[TASK INSTRUCTIONS]: Will you write out all the entries below exactly?

[DATA IN THIS EXERCISE]:
Segment Open

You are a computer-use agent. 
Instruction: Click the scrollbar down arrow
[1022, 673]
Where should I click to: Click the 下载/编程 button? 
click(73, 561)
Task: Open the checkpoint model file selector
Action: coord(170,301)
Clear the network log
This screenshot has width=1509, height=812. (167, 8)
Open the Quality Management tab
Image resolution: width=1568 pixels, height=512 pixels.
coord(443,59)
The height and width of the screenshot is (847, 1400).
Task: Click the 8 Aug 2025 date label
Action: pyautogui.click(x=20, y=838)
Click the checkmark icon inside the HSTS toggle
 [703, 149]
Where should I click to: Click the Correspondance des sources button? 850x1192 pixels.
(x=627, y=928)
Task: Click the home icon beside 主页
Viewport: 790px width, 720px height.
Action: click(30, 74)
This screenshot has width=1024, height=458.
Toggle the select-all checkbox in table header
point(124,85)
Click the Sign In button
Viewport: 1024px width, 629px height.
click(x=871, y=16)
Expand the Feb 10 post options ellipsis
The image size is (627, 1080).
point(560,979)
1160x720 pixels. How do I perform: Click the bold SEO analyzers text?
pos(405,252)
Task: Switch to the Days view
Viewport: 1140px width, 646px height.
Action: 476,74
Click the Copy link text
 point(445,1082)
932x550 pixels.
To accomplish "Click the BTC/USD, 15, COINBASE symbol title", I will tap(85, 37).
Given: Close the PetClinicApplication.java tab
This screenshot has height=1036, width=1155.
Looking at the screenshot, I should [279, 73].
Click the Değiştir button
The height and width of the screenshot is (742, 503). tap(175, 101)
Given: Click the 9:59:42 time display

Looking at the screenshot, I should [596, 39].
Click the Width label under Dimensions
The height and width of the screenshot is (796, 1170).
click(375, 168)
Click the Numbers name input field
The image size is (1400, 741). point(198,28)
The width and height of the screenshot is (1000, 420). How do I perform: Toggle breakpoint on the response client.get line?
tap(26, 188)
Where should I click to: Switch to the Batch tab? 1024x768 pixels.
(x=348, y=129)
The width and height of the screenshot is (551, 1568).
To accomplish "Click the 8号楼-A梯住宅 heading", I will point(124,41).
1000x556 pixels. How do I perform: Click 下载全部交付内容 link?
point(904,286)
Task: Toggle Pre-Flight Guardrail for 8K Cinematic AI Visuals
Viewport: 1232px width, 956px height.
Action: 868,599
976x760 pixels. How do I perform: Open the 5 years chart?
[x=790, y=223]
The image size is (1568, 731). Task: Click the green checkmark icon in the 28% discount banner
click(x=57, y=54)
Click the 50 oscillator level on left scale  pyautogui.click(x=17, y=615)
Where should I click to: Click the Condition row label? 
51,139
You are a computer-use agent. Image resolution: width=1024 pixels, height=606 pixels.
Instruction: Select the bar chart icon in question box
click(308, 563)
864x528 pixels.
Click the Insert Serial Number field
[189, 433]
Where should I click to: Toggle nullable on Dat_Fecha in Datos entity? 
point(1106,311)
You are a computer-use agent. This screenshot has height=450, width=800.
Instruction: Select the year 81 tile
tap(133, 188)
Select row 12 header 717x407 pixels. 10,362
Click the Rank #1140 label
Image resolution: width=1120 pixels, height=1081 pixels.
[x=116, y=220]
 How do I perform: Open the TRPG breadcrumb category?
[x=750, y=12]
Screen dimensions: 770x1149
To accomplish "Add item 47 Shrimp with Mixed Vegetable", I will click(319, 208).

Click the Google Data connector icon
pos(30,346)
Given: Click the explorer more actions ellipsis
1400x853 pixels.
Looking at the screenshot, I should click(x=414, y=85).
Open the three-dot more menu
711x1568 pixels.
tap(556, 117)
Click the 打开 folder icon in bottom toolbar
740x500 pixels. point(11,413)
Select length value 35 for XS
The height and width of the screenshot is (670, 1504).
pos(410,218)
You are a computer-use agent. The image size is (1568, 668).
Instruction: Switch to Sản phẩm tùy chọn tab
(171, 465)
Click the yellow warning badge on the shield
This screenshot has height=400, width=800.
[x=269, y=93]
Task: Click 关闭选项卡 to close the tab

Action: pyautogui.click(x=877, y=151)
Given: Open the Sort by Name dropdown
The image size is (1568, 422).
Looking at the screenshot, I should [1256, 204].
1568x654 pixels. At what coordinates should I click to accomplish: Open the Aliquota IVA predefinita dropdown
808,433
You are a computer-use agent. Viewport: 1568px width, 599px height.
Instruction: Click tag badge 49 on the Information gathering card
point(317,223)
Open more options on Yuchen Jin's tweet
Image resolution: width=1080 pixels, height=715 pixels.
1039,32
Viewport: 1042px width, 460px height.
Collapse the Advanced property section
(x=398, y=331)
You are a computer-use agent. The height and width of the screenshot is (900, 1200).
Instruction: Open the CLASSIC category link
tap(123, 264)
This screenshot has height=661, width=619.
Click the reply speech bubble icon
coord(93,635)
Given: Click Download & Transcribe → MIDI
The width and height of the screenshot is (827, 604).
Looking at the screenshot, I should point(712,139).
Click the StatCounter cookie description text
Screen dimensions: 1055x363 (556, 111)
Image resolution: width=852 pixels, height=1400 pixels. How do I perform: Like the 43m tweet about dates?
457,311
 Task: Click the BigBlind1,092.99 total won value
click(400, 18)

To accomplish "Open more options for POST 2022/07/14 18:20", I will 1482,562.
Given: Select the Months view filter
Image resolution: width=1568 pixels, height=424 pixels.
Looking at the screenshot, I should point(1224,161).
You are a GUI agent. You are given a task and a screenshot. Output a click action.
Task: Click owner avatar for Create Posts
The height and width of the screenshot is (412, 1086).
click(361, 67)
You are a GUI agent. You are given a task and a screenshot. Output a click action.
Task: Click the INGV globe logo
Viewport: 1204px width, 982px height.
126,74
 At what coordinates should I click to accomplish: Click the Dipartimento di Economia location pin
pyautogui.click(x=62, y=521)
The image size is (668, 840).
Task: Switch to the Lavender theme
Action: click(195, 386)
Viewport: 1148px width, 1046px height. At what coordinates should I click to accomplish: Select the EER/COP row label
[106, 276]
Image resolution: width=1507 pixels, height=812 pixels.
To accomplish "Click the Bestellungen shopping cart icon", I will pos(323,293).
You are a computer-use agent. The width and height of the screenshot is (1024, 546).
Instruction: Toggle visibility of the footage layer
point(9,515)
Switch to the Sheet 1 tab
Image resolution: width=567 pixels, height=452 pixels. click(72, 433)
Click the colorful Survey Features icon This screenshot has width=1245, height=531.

Segment Closed

[TASK SOLUTION]:
You are a computer-use agent. 
Instruction: Click the scrollbar down arrow
[1022, 673]
Where should I click to: Click the 下载/编程 button? 
click(73, 561)
Task: Open the checkpoint model file selector
Action: coord(170,301)
Clear the network log
This screenshot has width=1509, height=812. (167, 8)
Open the Quality Management tab
Image resolution: width=1568 pixels, height=512 pixels.
coord(443,59)
The height and width of the screenshot is (847, 1400).
Task: Click the 8 Aug 2025 date label
Action: pyautogui.click(x=20, y=838)
Click the checkmark icon inside the HSTS toggle
 [703, 149]
Where should I click to: Click the Correspondance des sources button? 850x1192 pixels.
(x=627, y=928)
Task: Click the home icon beside 主页
Viewport: 790px width, 720px height.
Action: click(30, 74)
This screenshot has width=1024, height=458.
Toggle the select-all checkbox in table header
point(124,85)
Click the Sign In button
Viewport: 1024px width, 629px height.
click(x=871, y=16)
Expand the Feb 10 post options ellipsis
The image size is (627, 1080).
point(560,979)
1160x720 pixels. How do I perform: Click the bold SEO analyzers text?
pos(405,252)
Task: Switch to the Days view
Viewport: 1140px width, 646px height.
Action: 476,74
Click the Copy link text
 point(445,1082)
932x550 pixels.
To accomplish "Click the BTC/USD, 15, COINBASE symbol title", I will tap(85, 37).
Given: Close the PetClinicApplication.java tab
This screenshot has height=1036, width=1155.
Looking at the screenshot, I should [279, 73].
Click the Değiştir button
The height and width of the screenshot is (742, 503). tap(175, 101)
Given: Click the 9:59:42 time display

Looking at the screenshot, I should [596, 39].
Click the Width label under Dimensions
The height and width of the screenshot is (796, 1170).
click(375, 168)
Click the Numbers name input field
The image size is (1400, 741). point(198,28)
The width and height of the screenshot is (1000, 420). How do I perform: Toggle breakpoint on the response client.get line?
tap(26, 188)
Where should I click to: Switch to the Batch tab? 1024x768 pixels.
(x=348, y=129)
The width and height of the screenshot is (551, 1568).
To accomplish "Click the 8号楼-A梯住宅 heading", I will point(124,41).
1000x556 pixels. How do I perform: Click 下载全部交付内容 link?
point(904,286)
Task: Toggle Pre-Flight Guardrail for 8K Cinematic AI Visuals
Viewport: 1232px width, 956px height.
Action: 868,599
976x760 pixels. How do I perform: Open the 5 years chart?
[x=790, y=223]
The image size is (1568, 731). Task: Click the green checkmark icon in the 28% discount banner
click(x=57, y=54)
Click the 50 oscillator level on left scale  pyautogui.click(x=17, y=615)
Where should I click to: Click the Condition row label? 
51,139
You are a computer-use agent. Image resolution: width=1024 pixels, height=606 pixels.
Instruction: Select the bar chart icon in question box
click(308, 563)
864x528 pixels.
Click the Insert Serial Number field
[189, 433]
Where should I click to: Toggle nullable on Dat_Fecha in Datos entity? 
point(1106,311)
You are a computer-use agent. This screenshot has height=450, width=800.
Instruction: Select the year 81 tile
tap(133, 188)
Select row 12 header 717x407 pixels. 10,362
Click the Rank #1140 label
Image resolution: width=1120 pixels, height=1081 pixels.
[x=116, y=220]
 How do I perform: Open the TRPG breadcrumb category?
[x=750, y=12]
Screen dimensions: 770x1149
To accomplish "Add item 47 Shrimp with Mixed Vegetable", I will click(319, 208).

Click the Google Data connector icon
pos(30,346)
Given: Click the explorer more actions ellipsis
1400x853 pixels.
Looking at the screenshot, I should click(x=414, y=85).
Open the three-dot more menu
711x1568 pixels.
tap(556, 117)
Click the 打开 folder icon in bottom toolbar
740x500 pixels. point(11,413)
Select length value 35 for XS
The height and width of the screenshot is (670, 1504).
pos(410,218)
You are a computer-use agent. The image size is (1568, 668).
Instruction: Switch to Sản phẩm tùy chọn tab
(171, 465)
Click the yellow warning badge on the shield
This screenshot has height=400, width=800.
[x=269, y=93]
Task: Click 关闭选项卡 to close the tab

Action: pyautogui.click(x=877, y=151)
Given: Open the Sort by Name dropdown
The image size is (1568, 422).
Looking at the screenshot, I should [1256, 204].
1568x654 pixels. At what coordinates should I click to accomplish: Open the Aliquota IVA predefinita dropdown
808,433
You are a computer-use agent. Viewport: 1568px width, 599px height.
Instruction: Click tag badge 49 on the Information gathering card
point(317,223)
Open more options on Yuchen Jin's tweet
Image resolution: width=1080 pixels, height=715 pixels.
1039,32
Viewport: 1042px width, 460px height.
Collapse the Advanced property section
(x=398, y=331)
You are a computer-use agent. The height and width of the screenshot is (900, 1200).
Instruction: Open the CLASSIC category link
tap(123, 264)
This screenshot has height=661, width=619.
Click the reply speech bubble icon
coord(93,635)
Given: Click Download & Transcribe → MIDI
The width and height of the screenshot is (827, 604).
Looking at the screenshot, I should point(712,139).
Click the StatCounter cookie description text
Screen dimensions: 1055x363 (556, 111)
Image resolution: width=852 pixels, height=1400 pixels. How do I perform: Like the 43m tweet about dates?
457,311
 Task: Click the BigBlind1,092.99 total won value
click(400, 18)

To accomplish "Open more options for POST 2022/07/14 18:20", I will 1482,562.
Given: Select the Months view filter
Image resolution: width=1568 pixels, height=424 pixels.
Looking at the screenshot, I should point(1224,161).
You are a GUI agent. You are given a task and a screenshot. Output a click action.
Task: Click owner avatar for Create Posts
The height and width of the screenshot is (412, 1086).
click(361, 67)
You are a GUI agent. You are given a task and a screenshot. Output a click action.
Task: Click the INGV globe logo
Viewport: 1204px width, 982px height.
126,74
 At what coordinates should I click to accomplish: Click the Dipartimento di Economia location pin
pyautogui.click(x=62, y=521)
The image size is (668, 840).
Task: Switch to the Lavender theme
Action: click(195, 386)
Viewport: 1148px width, 1046px height. At what coordinates should I click to accomplish: Select the EER/COP row label
[106, 276]
Image resolution: width=1507 pixels, height=812 pixels.
To accomplish "Click the Bestellungen shopping cart icon", I will pos(323,293).
You are a computer-use agent. The width and height of the screenshot is (1024, 546).
Instruction: Toggle visibility of the footage layer
point(9,515)
Switch to the Sheet 1 tab
Image resolution: width=567 pixels, height=452 pixels. click(72, 433)
Click the colorful Survey Features icon This screenshot has width=1245, height=531.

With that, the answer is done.